• Work to complete:
Reproduce the following records word for word, changing nothing.

Stored items from a collection:
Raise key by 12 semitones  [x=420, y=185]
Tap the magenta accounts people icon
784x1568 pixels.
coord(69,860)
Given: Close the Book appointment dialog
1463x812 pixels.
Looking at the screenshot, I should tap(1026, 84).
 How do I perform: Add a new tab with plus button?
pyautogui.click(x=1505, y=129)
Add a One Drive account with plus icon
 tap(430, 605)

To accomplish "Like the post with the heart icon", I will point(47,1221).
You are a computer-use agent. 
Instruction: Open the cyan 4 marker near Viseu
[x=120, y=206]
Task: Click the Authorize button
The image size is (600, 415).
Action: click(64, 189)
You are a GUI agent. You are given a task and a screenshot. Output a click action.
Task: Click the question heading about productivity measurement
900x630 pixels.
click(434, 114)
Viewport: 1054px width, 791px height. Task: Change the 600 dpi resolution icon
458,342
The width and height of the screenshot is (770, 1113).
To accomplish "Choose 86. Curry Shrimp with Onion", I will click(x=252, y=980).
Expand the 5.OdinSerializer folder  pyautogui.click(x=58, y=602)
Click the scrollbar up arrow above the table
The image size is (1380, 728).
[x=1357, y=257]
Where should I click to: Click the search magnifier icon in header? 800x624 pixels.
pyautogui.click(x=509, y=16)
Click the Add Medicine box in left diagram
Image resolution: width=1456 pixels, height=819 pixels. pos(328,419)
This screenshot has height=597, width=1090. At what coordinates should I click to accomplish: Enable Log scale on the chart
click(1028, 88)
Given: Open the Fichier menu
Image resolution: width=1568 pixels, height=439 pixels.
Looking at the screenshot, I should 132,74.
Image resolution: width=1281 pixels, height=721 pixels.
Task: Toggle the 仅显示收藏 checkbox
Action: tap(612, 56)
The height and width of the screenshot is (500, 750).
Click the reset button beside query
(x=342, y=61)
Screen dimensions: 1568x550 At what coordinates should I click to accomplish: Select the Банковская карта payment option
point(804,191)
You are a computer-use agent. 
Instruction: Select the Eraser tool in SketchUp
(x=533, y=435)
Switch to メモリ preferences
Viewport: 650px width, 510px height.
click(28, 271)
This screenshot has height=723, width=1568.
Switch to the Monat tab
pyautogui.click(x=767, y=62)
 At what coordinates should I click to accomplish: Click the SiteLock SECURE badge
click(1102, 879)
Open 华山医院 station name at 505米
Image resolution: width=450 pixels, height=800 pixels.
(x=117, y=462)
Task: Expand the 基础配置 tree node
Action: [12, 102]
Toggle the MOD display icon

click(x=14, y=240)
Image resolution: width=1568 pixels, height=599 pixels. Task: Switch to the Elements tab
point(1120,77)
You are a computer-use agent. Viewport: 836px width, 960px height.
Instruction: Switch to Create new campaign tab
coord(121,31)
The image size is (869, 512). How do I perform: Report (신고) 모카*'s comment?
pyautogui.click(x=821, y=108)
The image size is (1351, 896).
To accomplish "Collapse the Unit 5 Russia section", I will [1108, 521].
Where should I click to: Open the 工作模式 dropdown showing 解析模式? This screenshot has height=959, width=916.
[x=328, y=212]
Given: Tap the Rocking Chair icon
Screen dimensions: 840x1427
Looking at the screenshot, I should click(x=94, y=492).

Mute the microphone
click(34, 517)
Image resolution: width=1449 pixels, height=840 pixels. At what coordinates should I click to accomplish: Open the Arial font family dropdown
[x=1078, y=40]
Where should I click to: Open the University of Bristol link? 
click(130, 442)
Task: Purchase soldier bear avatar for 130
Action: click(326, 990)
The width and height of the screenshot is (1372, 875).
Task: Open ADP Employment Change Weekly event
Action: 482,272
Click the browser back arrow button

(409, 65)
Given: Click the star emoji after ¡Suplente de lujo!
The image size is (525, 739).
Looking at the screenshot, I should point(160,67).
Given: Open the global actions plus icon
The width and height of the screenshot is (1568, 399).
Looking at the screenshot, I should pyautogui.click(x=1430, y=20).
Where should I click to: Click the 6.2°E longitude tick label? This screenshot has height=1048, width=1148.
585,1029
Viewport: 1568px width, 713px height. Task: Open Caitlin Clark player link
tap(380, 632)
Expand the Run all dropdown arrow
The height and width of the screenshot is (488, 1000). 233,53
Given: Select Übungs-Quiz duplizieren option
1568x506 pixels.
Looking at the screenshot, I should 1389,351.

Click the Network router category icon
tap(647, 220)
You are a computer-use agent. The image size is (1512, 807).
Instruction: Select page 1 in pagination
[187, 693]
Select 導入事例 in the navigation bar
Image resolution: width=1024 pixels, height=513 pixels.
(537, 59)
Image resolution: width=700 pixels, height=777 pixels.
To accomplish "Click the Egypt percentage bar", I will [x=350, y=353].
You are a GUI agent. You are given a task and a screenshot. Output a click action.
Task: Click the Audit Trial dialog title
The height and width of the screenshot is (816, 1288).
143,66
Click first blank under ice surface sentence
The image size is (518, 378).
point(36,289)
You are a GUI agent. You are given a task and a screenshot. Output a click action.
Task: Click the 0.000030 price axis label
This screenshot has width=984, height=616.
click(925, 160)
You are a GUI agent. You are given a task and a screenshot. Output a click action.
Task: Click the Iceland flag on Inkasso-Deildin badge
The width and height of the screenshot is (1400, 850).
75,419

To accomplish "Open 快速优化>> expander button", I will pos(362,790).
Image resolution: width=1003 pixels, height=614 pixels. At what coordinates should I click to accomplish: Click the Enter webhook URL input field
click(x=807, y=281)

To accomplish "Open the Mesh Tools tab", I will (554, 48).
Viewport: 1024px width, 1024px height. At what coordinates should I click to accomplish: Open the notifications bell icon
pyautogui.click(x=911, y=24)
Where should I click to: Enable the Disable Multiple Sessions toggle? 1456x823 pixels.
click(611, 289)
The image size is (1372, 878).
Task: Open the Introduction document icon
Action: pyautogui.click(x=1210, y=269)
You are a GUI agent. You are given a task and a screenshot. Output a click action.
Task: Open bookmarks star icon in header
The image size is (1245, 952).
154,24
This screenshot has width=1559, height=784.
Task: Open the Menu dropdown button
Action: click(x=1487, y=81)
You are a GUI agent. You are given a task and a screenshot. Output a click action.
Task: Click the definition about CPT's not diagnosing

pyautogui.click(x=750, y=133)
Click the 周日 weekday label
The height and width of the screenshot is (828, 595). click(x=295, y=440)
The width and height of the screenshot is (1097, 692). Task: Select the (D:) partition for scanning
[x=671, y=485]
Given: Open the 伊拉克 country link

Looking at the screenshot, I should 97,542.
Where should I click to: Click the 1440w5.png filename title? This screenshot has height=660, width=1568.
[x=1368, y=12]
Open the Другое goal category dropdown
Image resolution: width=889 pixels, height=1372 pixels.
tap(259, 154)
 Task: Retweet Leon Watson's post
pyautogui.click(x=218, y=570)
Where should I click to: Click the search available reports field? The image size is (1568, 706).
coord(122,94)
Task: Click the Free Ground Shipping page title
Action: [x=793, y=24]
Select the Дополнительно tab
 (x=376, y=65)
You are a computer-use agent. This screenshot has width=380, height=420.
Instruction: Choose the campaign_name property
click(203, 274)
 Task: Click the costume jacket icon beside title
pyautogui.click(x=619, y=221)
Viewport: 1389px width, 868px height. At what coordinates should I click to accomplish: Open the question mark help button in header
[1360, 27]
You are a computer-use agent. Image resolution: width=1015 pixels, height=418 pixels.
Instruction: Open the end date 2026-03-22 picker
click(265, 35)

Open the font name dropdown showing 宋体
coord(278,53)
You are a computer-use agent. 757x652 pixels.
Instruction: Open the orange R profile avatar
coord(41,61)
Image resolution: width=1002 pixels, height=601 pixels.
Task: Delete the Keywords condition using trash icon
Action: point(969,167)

• Exercise response:
Raise key by 12 semitones  [x=420, y=185]
Tap the magenta accounts people icon
784x1568 pixels.
coord(69,860)
Given: Close the Book appointment dialog
1463x812 pixels.
Looking at the screenshot, I should tap(1026, 84).
 How do I perform: Add a new tab with plus button?
pyautogui.click(x=1505, y=129)
Add a One Drive account with plus icon
 tap(430, 605)

To accomplish "Like the post with the heart icon", I will point(47,1221).
You are a computer-use agent. 
Instruction: Open the cyan 4 marker near Viseu
[x=120, y=206]
Task: Click the Authorize button
The image size is (600, 415).
Action: click(64, 189)
You are a GUI agent. You are given a task and a screenshot. Output a click action.
Task: Click the question heading about productivity measurement
900x630 pixels.
click(434, 114)
Viewport: 1054px width, 791px height. Task: Change the 600 dpi resolution icon
458,342
The width and height of the screenshot is (770, 1113).
To accomplish "Choose 86. Curry Shrimp with Onion", I will click(x=252, y=980).
Expand the 5.OdinSerializer folder  pyautogui.click(x=58, y=602)
Click the scrollbar up arrow above the table
The image size is (1380, 728).
[x=1357, y=257]
Where should I click to: Click the search magnifier icon in header? 800x624 pixels.
pyautogui.click(x=509, y=16)
Click the Add Medicine box in left diagram
Image resolution: width=1456 pixels, height=819 pixels. pos(328,419)
This screenshot has height=597, width=1090. At what coordinates should I click to accomplish: Enable Log scale on the chart
click(1028, 88)
Given: Open the Fichier menu
Image resolution: width=1568 pixels, height=439 pixels.
Looking at the screenshot, I should 132,74.
Image resolution: width=1281 pixels, height=721 pixels.
Task: Toggle the 仅显示收藏 checkbox
Action: tap(612, 56)
The height and width of the screenshot is (500, 750).
Click the reset button beside query
(x=342, y=61)
Screen dimensions: 1568x550 At what coordinates should I click to accomplish: Select the Банковская карта payment option
point(804,191)
You are a computer-use agent. 
Instruction: Select the Eraser tool in SketchUp
(x=533, y=435)
Switch to メモリ preferences
Viewport: 650px width, 510px height.
click(28, 271)
This screenshot has height=723, width=1568.
Switch to the Monat tab
pyautogui.click(x=767, y=62)
 At what coordinates should I click to accomplish: Click the SiteLock SECURE badge
click(1102, 879)
Open 华山医院 station name at 505米
Image resolution: width=450 pixels, height=800 pixels.
(x=117, y=462)
Task: Expand the 基础配置 tree node
Action: [12, 102]
Toggle the MOD display icon

click(x=14, y=240)
Image resolution: width=1568 pixels, height=599 pixels. Task: Switch to the Elements tab
point(1120,77)
You are a computer-use agent. Viewport: 836px width, 960px height.
Instruction: Switch to Create new campaign tab
coord(121,31)
The image size is (869, 512). How do I perform: Report (신고) 모카*'s comment?
pyautogui.click(x=821, y=108)
The image size is (1351, 896).
To accomplish "Collapse the Unit 5 Russia section", I will [1108, 521].
Where should I click to: Open the 工作模式 dropdown showing 解析模式? This screenshot has height=959, width=916.
[x=328, y=212]
Given: Tap the Rocking Chair icon
Screen dimensions: 840x1427
Looking at the screenshot, I should click(x=94, y=492).

Mute the microphone
click(34, 517)
Image resolution: width=1449 pixels, height=840 pixels. At what coordinates should I click to accomplish: Open the Arial font family dropdown
[x=1078, y=40]
Where should I click to: Open the University of Bristol link? 
click(130, 442)
Task: Purchase soldier bear avatar for 130
Action: click(326, 990)
The width and height of the screenshot is (1372, 875).
Task: Open ADP Employment Change Weekly event
Action: 482,272
Click the browser back arrow button

(409, 65)
Given: Click the star emoji after ¡Suplente de lujo!
The image size is (525, 739).
Looking at the screenshot, I should point(160,67).
Given: Open the global actions plus icon
The width and height of the screenshot is (1568, 399).
Looking at the screenshot, I should pyautogui.click(x=1430, y=20).
Where should I click to: Click the 6.2°E longitude tick label? This screenshot has height=1048, width=1148.
585,1029
Viewport: 1568px width, 713px height. Task: Open Caitlin Clark player link
tap(380, 632)
Expand the Run all dropdown arrow
The height and width of the screenshot is (488, 1000). 233,53
Given: Select Übungs-Quiz duplizieren option
1568x506 pixels.
Looking at the screenshot, I should 1389,351.

Click the Network router category icon
tap(647, 220)
You are a computer-use agent. The image size is (1512, 807).
Instruction: Select page 1 in pagination
[187, 693]
Select 導入事例 in the navigation bar
Image resolution: width=1024 pixels, height=513 pixels.
(537, 59)
Image resolution: width=700 pixels, height=777 pixels.
To accomplish "Click the Egypt percentage bar", I will [x=350, y=353].
You are a GUI agent. You are given a task and a screenshot. Output a click action.
Task: Click the Audit Trial dialog title
The height and width of the screenshot is (816, 1288).
143,66
Click first blank under ice surface sentence
The image size is (518, 378).
point(36,289)
You are a GUI agent. You are given a task and a screenshot. Output a click action.
Task: Click the 0.000030 price axis label
This screenshot has width=984, height=616.
click(925, 160)
You are a GUI agent. You are given a task and a screenshot. Output a click action.
Task: Click the Iceland flag on Inkasso-Deildin badge
The width and height of the screenshot is (1400, 850).
75,419

To accomplish "Open 快速优化>> expander button", I will pos(362,790).
Image resolution: width=1003 pixels, height=614 pixels. At what coordinates should I click to accomplish: Click the Enter webhook URL input field
click(x=807, y=281)

To accomplish "Open the Mesh Tools tab", I will (554, 48).
Viewport: 1024px width, 1024px height. At what coordinates should I click to accomplish: Open the notifications bell icon
pyautogui.click(x=911, y=24)
Where should I click to: Enable the Disable Multiple Sessions toggle? 1456x823 pixels.
click(611, 289)
The image size is (1372, 878).
Task: Open the Introduction document icon
Action: pyautogui.click(x=1210, y=269)
You are a GUI agent. You are given a task and a screenshot. Output a click action.
Task: Open bookmarks star icon in header
The image size is (1245, 952).
154,24
This screenshot has width=1559, height=784.
Task: Open the Menu dropdown button
Action: click(x=1487, y=81)
You are a GUI agent. You are given a task and a screenshot. Output a click action.
Task: Click the definition about CPT's not diagnosing

pyautogui.click(x=750, y=133)
Click the 周日 weekday label
The height and width of the screenshot is (828, 595). click(x=295, y=440)
The width and height of the screenshot is (1097, 692). Task: Select the (D:) partition for scanning
[x=671, y=485]
Given: Open the 伊拉克 country link

Looking at the screenshot, I should 97,542.
Where should I click to: Click the 1440w5.png filename title? This screenshot has height=660, width=1568.
[x=1368, y=12]
Open the Другое goal category dropdown
Image resolution: width=889 pixels, height=1372 pixels.
tap(259, 154)
 Task: Retweet Leon Watson's post
pyautogui.click(x=218, y=570)
Where should I click to: Click the search available reports field? The image size is (1568, 706).
coord(122,94)
Task: Click the Free Ground Shipping page title
Action: [x=793, y=24]
Select the Дополнительно tab
 (x=376, y=65)
You are a computer-use agent. This screenshot has width=380, height=420.
Instruction: Choose the campaign_name property
click(203, 274)
 Task: Click the costume jacket icon beside title
pyautogui.click(x=619, y=221)
Viewport: 1389px width, 868px height. At what coordinates should I click to accomplish: Open the question mark help button in header
[1360, 27]
You are a computer-use agent. Image resolution: width=1015 pixels, height=418 pixels.
Instruction: Open the end date 2026-03-22 picker
click(265, 35)

Open the font name dropdown showing 宋体
coord(278,53)
You are a computer-use agent. 757x652 pixels.
Instruction: Open the orange R profile avatar
coord(41,61)
Image resolution: width=1002 pixels, height=601 pixels.
Task: Delete the Keywords condition using trash icon
Action: point(969,167)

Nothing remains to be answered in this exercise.